▶ What you have to do
Of the entries below, return only those lines from the line with "618x536 pixels." to the line with "Collapse the MIMXRT1180 tree node", exactly, both included.

▶ Study material
=======

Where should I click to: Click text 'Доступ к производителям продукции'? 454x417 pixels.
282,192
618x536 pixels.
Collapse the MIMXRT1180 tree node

=======

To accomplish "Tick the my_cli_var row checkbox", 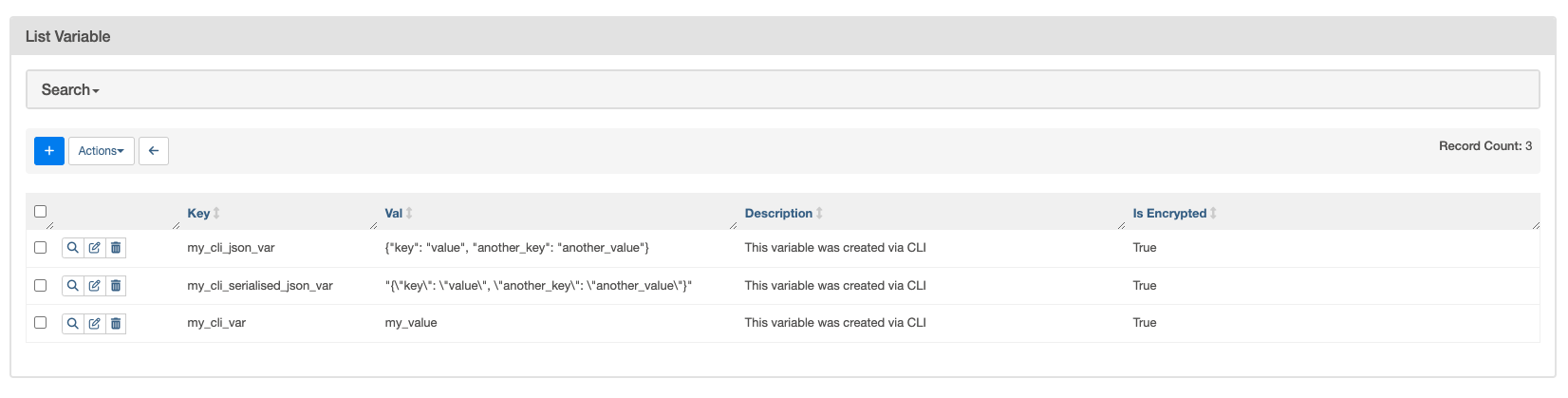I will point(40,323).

=======

▶ Response box
618x536 pixels.
Collapse the MIMXRT1180 tree node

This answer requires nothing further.